Erster "Blue Gene" für Deutschland
Im baden-württembergischen Jülich ist der erste deutsche "Blue Gene"-Supercomputer von IBM in Betrieb gegangen.
Der im Zentralinstitut für Angewandte Mathematik [ZAM] des Forschungszentrums Jülich stehende Supercomputer belegt auf Anhieb Platz 60 auf der Top-500-Liste der weltweit schnellsten Supercomputer und rechnet unter dem Namen JUBL. JUBL kommt auf eine Spitzenleistung von 5,6 Tera-FLOPs und auf 4,7 Tera-FLOPs nach der Linpack-Benchmark.

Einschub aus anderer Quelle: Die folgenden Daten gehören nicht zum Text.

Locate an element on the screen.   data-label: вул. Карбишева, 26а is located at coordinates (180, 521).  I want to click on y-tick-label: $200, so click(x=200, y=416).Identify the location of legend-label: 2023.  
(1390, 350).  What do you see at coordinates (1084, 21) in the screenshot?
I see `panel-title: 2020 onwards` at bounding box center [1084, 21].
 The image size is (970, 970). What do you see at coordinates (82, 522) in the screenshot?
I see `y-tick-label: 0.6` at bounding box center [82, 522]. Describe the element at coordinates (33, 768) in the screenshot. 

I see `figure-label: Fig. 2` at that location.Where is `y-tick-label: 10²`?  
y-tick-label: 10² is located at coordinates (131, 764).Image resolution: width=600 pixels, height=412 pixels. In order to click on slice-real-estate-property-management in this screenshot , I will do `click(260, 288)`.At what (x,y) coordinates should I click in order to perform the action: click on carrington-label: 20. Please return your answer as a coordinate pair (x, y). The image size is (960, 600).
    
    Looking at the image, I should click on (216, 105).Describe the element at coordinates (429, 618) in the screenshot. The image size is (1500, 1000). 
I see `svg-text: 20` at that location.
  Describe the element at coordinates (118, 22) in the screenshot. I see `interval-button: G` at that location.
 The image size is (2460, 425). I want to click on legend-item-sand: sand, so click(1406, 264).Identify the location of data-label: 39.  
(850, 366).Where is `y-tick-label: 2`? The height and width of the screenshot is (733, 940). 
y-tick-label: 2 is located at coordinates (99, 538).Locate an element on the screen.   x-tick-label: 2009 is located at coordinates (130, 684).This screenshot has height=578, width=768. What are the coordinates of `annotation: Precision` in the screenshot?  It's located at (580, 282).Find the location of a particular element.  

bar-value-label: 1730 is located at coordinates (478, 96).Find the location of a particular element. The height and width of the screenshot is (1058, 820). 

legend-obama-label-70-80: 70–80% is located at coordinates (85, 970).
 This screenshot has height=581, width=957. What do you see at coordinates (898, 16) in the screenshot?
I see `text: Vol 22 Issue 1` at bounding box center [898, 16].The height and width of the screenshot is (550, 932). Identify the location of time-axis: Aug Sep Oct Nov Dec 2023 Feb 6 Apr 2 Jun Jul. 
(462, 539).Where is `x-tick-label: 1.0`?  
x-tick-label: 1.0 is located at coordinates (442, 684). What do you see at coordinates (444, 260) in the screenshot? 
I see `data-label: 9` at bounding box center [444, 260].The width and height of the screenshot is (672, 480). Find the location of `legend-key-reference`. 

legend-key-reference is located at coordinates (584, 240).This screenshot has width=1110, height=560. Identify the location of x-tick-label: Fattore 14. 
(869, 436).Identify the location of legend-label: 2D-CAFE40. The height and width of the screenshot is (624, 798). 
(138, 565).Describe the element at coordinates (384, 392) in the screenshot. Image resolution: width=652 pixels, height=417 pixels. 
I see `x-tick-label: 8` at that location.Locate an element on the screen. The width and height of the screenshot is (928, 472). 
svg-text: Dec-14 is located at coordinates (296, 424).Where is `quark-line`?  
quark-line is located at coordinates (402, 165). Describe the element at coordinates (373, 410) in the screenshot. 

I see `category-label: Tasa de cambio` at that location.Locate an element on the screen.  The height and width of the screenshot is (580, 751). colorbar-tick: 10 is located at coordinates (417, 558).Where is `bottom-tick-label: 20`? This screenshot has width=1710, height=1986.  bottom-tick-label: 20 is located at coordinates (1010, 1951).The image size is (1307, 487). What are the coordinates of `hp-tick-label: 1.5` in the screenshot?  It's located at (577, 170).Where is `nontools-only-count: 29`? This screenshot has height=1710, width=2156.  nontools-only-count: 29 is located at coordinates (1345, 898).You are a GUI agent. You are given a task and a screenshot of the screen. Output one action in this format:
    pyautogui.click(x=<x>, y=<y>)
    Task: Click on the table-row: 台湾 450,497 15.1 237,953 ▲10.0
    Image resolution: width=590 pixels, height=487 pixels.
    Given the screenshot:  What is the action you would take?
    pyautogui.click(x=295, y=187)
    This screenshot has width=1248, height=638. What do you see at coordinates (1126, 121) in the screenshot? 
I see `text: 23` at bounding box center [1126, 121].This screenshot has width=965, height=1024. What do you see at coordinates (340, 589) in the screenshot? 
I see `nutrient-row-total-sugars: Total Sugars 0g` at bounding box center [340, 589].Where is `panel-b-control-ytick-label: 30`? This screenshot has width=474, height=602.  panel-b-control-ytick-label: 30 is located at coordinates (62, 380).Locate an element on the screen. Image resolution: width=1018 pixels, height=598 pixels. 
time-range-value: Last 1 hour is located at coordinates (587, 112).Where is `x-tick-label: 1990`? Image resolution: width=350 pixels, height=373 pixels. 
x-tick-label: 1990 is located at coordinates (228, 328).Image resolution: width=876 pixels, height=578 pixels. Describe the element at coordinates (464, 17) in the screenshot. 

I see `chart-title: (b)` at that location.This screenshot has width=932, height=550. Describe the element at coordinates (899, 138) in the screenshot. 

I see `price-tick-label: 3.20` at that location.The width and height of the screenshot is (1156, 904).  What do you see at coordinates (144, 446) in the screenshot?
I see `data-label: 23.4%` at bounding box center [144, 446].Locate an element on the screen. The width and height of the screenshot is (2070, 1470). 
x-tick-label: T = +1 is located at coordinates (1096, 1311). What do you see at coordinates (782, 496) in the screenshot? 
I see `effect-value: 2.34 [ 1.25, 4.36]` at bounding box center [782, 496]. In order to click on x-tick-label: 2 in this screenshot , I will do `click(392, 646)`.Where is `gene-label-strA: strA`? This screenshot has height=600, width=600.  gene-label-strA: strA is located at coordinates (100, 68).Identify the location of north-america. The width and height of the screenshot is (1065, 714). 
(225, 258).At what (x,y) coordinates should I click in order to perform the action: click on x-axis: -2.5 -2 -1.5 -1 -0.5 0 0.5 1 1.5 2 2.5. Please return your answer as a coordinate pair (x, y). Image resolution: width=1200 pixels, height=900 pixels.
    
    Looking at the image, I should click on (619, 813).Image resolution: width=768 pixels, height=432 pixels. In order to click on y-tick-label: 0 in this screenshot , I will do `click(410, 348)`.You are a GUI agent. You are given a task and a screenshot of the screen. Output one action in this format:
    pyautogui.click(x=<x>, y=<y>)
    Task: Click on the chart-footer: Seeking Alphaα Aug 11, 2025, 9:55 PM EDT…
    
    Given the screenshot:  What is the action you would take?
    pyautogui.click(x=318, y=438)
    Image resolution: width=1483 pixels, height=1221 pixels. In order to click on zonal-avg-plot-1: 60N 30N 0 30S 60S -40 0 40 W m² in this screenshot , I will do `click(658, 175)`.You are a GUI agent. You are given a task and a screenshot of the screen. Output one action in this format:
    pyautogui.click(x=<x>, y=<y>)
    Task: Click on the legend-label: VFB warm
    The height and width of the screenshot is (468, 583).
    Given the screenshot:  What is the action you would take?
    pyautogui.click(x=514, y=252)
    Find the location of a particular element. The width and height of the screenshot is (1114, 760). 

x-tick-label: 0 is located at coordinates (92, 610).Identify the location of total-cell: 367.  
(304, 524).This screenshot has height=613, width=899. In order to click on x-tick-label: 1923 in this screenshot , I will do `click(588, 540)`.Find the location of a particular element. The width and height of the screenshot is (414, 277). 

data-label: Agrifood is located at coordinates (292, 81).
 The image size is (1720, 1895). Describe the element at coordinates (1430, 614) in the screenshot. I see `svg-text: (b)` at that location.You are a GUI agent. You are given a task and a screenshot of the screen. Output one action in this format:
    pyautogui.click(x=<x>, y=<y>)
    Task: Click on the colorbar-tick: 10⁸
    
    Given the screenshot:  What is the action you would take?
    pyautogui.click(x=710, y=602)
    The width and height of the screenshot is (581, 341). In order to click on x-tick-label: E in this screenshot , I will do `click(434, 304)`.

Insgesamt verfügt das Forschungszentrum Jülich nun über eine Rechenpower von 14,5 Tera-FLOPs.
Komplizierte Berechnungen
Während bisher vor allem mit parallelen Algorithmen und
Software-Werkzeugen für verschiedene Forschungsfelder gearbeitet
wurde, sollen mit JUBL künftig auch Anwendungen aus der Bio- und
Astrophysik, Berechnungen zur Struktur und Dynamik von Atomkernen
sowie "biogeochemischer Kreisläufe" in Ozeanen möglich sein.
Das ZAM
Die Top-500-Liste1.024 Rechenknoten mit je zwei Prozessoren
JUBL besteht aus 1.024 Rechenknoten aus jeweils zwei IBM-PowerPC-Prozessoren. Auf den Rechenknoten läuft jeweils ein kompakter Linux-Kernel. JUBL ist zwar der erste deutsche "Blue Gene", aber nicht der erste derartige Supercomputer in Europa.
So sind beispielsweise in den Niederlanden an der Universität Groningen und in der Schweiz an der Ecole Polytechnique Federale de Lausanne bereits IBM-Supercomputer der Marke "Blue Gene" in Betrieb. Weltweit sind fünf der zehn besten Supercomputer "Blue Gene"-Systeme von IBM, darunter auch Platz eins und zwei.